Faculty

BMIR is made up of world class leaders and researchers in biomedical informatics, translational science, and quantitative sciences.


Albert Chan, MD

     

Adjunct Professor
Chief of Digital Patient Experience, Sutter Health

Dr. Chan holds an MD from UC San DIego and completed his residency and chief residency in family medicine at the Stanford O'Connor Family Medicine Program.   He concurrently completed his MS in Biomedical Informatics at Stanford and a research fellowship at the family medicine research at UCSF in 2004.  While a MS Student at Stanford, Dr. Chan was an early member of the team that implemented the first Epic MyChart patient portal instance in the world.   

Dr. Chan is an expert in change management, navigation of complex health systems, implementation of health IT at scale, mentorship of healthcare leaders and digital health innovators.   His work has been recognized as a Fulbright Specialist and a 2017 Eisenhower Fellow, one of  20 U.S citizens selected annually to join a global network of leaders for change and named Becker's 105 Physician Leaders to Know in 2019.

Research Interests: health services research, digital health.


Michael Higgins, PhD

     

Adjunct Professor
Senior Direcor, Enterprise Analysis Corp.

Dr. Michael Higgins earned a BS in Mathematics and a BS Electrical Engineering at the University of Washington. He has an MS in Operations Research and a Ph.D. in Engineering-Economics from Stanford. He spent his career in industry developing healthcare information systems and medical devices. Dr Higgins returned to Stanford after retirement as an adjunct professor in 2010.

Research Interests: Utility models for time-varying outcomes, dynamic stochastic systems, cost-constrained clinical policies

 


Daniel Riskin, MD

     

Adjunct Professor
Chief Executive
Officer, Verantos

Dr. Riskin is Adjunct Professor of Surgery and Adjunct Professor of Biomedical Informatics Research with a MD from Boston University, residency in surgery at UCLA, and fellowship in critical care and acute care surgery at Stanford University. He is board-certified in four specialties, including surgery, critical care, palliative care, and clinical informatics. His business training includes an MBA with a focus in bioinformatics from the Massachusetts Institute of Technology and the Stanford Biodesign Innovation Fellowship.
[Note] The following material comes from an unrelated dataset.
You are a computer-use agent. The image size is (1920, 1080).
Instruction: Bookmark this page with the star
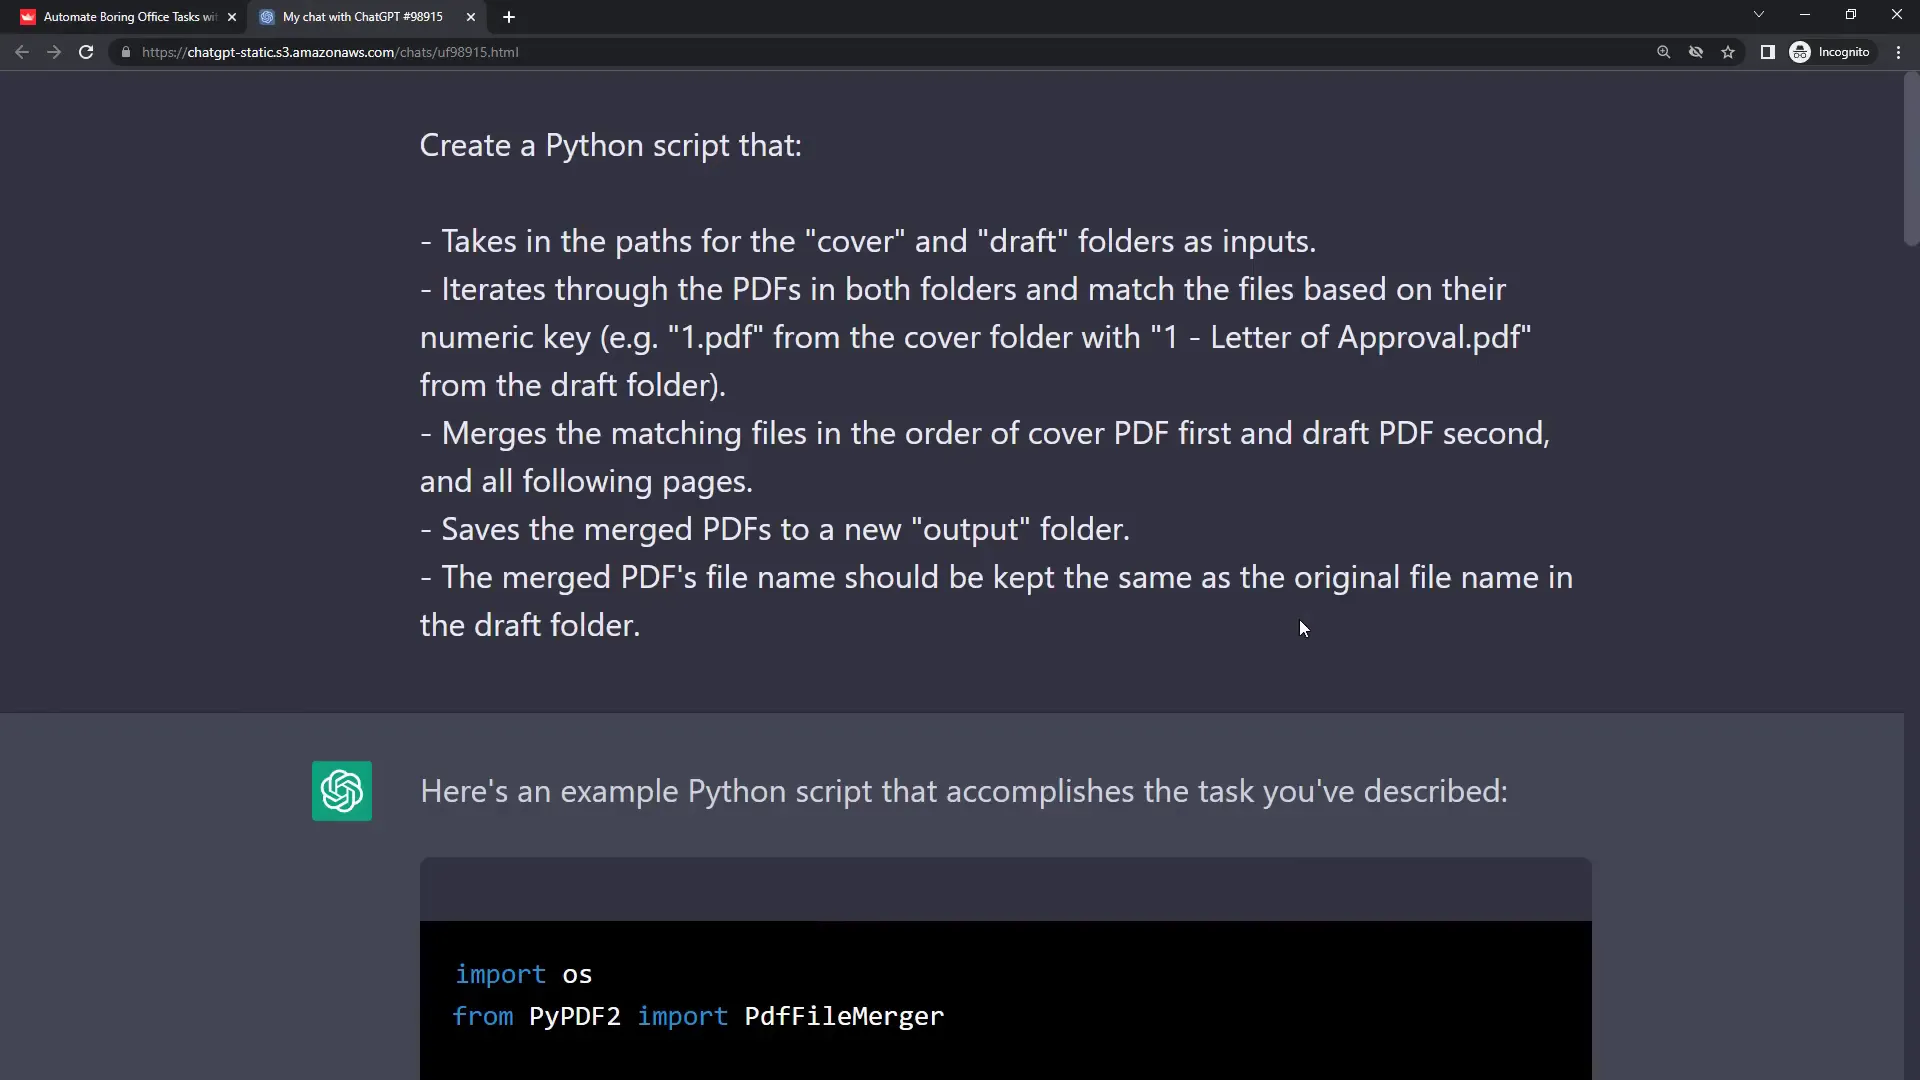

Research Interests: healthcare quality, technology, and policy, with a focus on translational research


Walter Sujansky, MD, PhD

     

Adjunct Professor
President at Sujansky & Associates, LLC

Dr. Sujansky received his M.D. and Ph.D. in medical informatics at Stanford University and his undergraduate degree in economics at Harvard College. Dr. Sujansky is the President of Sujansky & Associates, a consulting firm that has specialized in the representation, analysis, and exchange of clinical data in information systems since 2003.

Research Interests: Clinical data modeling, clinical data standards, interoperability and health information exchange, clinical data integration and normalization, disease registries, clinical data warehouses, clinical decision support systems, statistics and machine learning, health data security and privacy, software development lifecycle processes, health I.T. policy, software intellectual property law


Justin Norden, MD

     

Adjunct Professor
Partner at GSR Ventures

Dr. Norden is a Partner at GSR Ventures investing in early-stage health technology startups. Prior to GSR Ventures, he was founder and CEO of Trustworthy AI which was acquired by Waymo (Google Self-Driving), worked on the healthcare team at Apple, co-founded Indicator (a data platform for biopharma), and helped launch the Stanford Center for Digital Health. Dr. Norden received an MD from the Stanford School of Medicine, an MBA from the Stanford Graduate School of Business, an M.Phil. in Computational Biology from the University of Cambridge, and a BA in Computer Science from Carleton College.

Research Interests: digital health, AI in healthcare, care model transformation, clinical outcomes with new technologies, evaluation of AI systems.